YOUR GOAL —
Revise the lines from the one containing "You are a computer-use" through the one containing "click(189, 320)" by replacing "airport" with "terminal". Write out only those lines, with everything else unchanged.

RECORDS PROVIDED —
::::::::::
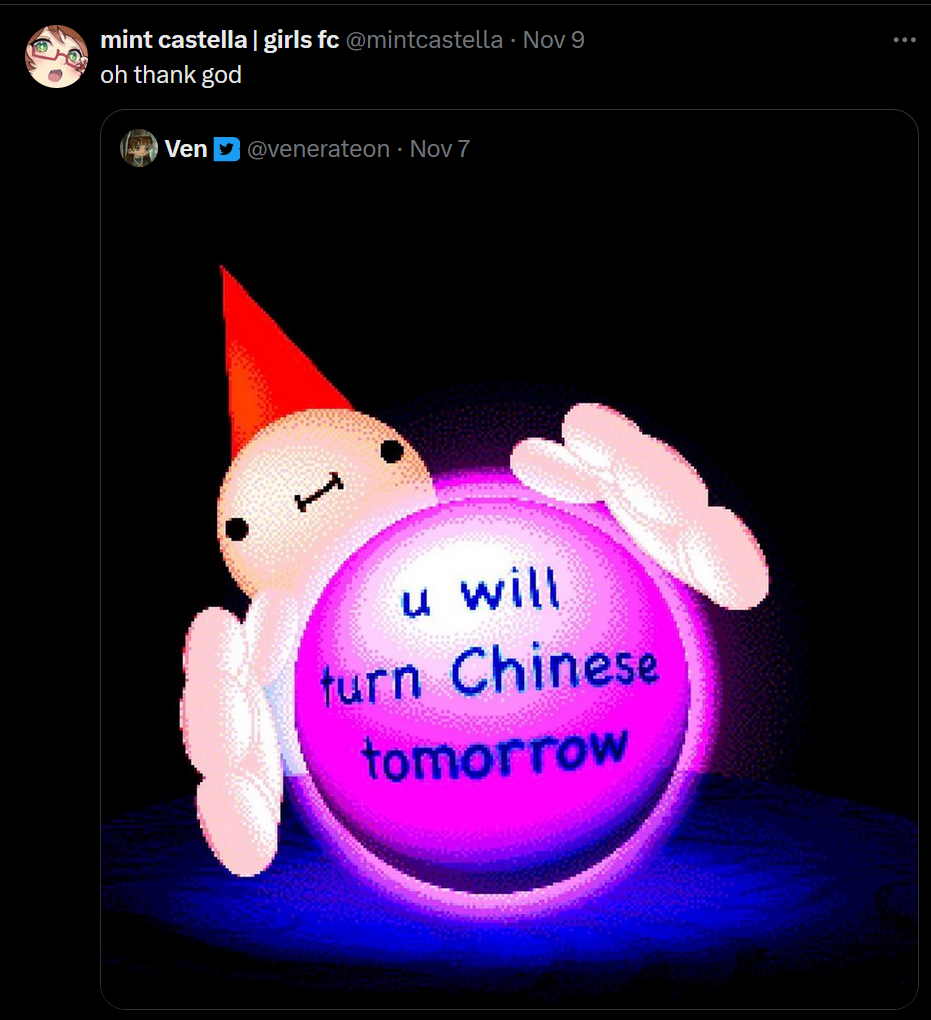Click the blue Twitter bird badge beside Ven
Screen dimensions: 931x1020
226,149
::::::::::
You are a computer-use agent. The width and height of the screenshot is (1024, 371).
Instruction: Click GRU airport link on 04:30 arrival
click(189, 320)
::::::::::
FULL RESPONSE —
You are a computer-use agent. The width and height of the screenshot is (1024, 371).
Instruction: Click GRU terminal link on 04:30 arrival
click(189, 320)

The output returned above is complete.